Before you create a Hive ACID table replication policy, you can configure the recommended parameters for optimum performance.

  1. Configure the maximum concurrent policies to run at a time.
    1. Go to the Cloudera Manager > Clusters > Hive-on-Tez Service > Configuration tab.
    2. Search for the Hive Service Advanced Configuration Snippet (Safety Valve) for hive-site.xml property.
    3. Enter hive.scheduled.queries.max.executors, and the required number of concurrent policies.
      For example, if you set the hive.scheduled.queries.max.executors value to 30, Replication Manager runs a maximum of 30 replication policies at a time.
    4. Restart the Hive-on-Tez service.
  2. Configure the connection pool size. Ensure that the value is equal to or higher than the number of configured maximum concurrent policies.
    1. Go to the Cloudera Manager > Clusters > Hive service running the Hive Metastore instance > Configuration tab.
    2. Search for the hive_metastore_config_safety_valve property.
    3. Enter datanucleus.connectionPool.maxPoolSize, and the required number of connections. The default value is 10.
    4. Restart the Hive service.
  3. Enable bootstrap load to run DistCp jobs in parallel from a single replication policy using the REPL LOAD command on the source cluster to set hive.exec.parallel to true, and then set the hive.exec.parallel.thread.number parameter equal to the number of cores at session level.
    For example, if the number of available cores in the source cluster is 128 and you want to run parallel replication policies, run the following commands:
    set hive.exec.parallel.thread.number=128
    REPL LOAD [***DATABASE NAME***] FROM [***DIRECTORY NAME***] WITH ('hive.exec.parallel'='true'')
  4. Preserve owner or user permissions, group permissions, and HDFS ACLs in source and target clusters during replication.
    You can append the DistCp command line options in any combination (u for user, g for group, p for permission, and a for ACL) to the distcp.options command to preserve the permissions during Hive ACID table replication. The other DistCp command line options that you can use are r for replication number, b for block size, c for checksum-type, x for XAttr, and t for timestamp.

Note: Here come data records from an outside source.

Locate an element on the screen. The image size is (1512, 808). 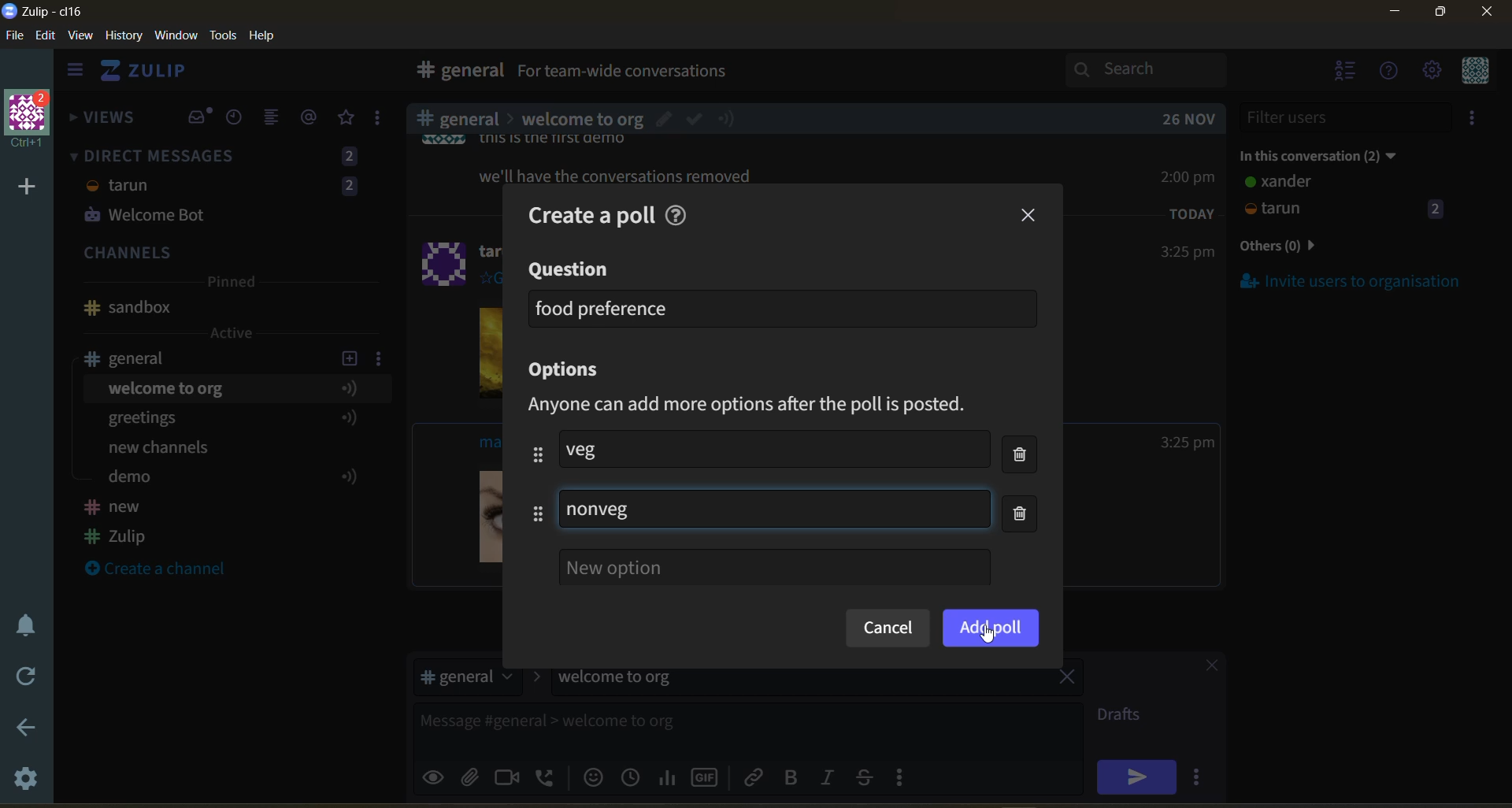
new option is located at coordinates (774, 567).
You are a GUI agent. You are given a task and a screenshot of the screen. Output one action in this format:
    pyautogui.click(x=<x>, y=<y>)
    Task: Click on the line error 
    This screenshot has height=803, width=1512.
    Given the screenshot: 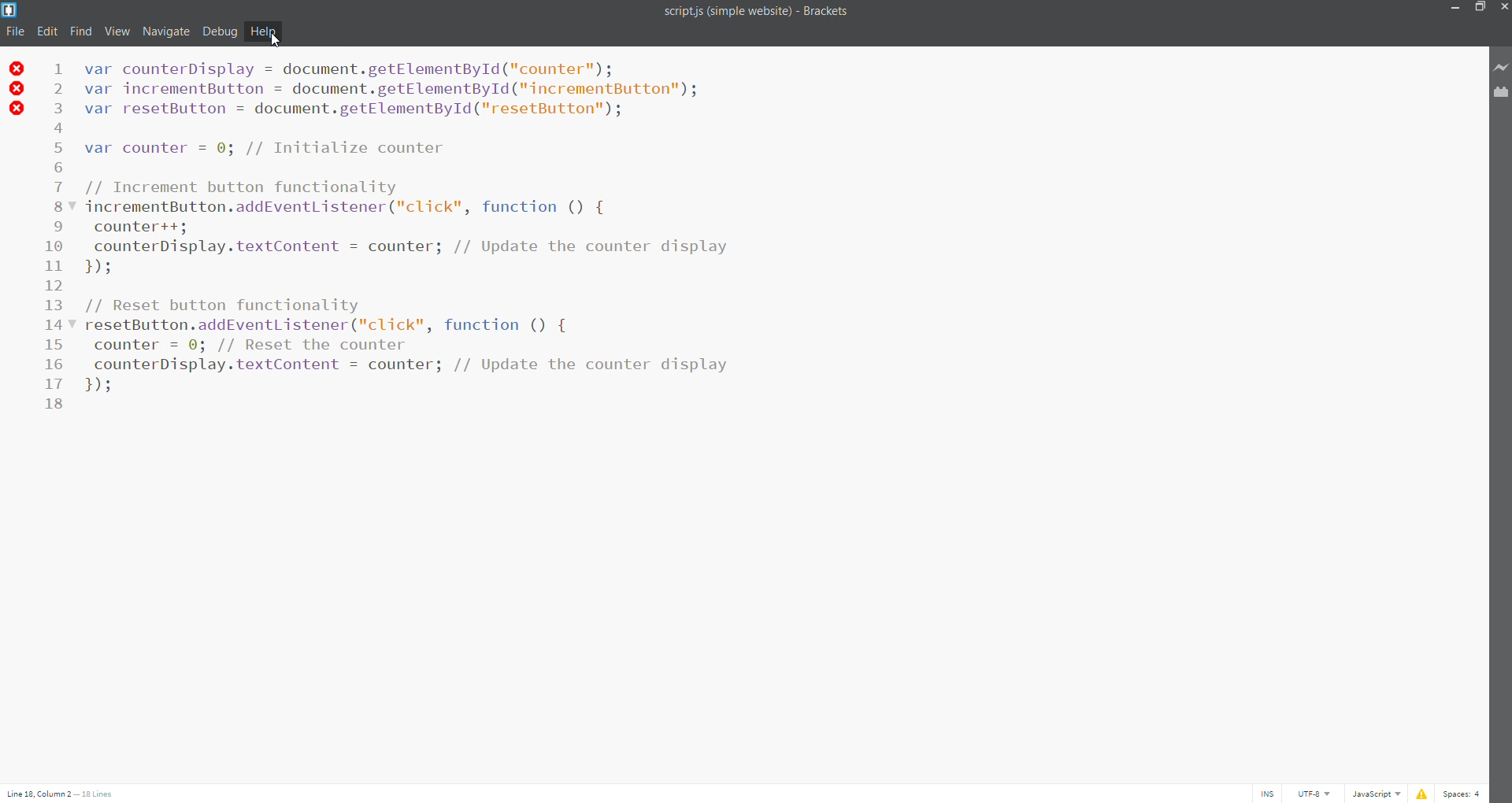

    You can use DistCp options only for the DistCp jobs that are initiated by Hive. To preserve the permissions and ACLs, set the DistCp command line options using the WITH clause in the REPL LOAD and REPL DUMP commands.

    For example, to preserve the owner or user permissions, group permissions, and ACLs, run the REPL LOAD [***DATABASE NAME***] FROM [***DIRECTORY NAME***] WITH distcp.options.puga command.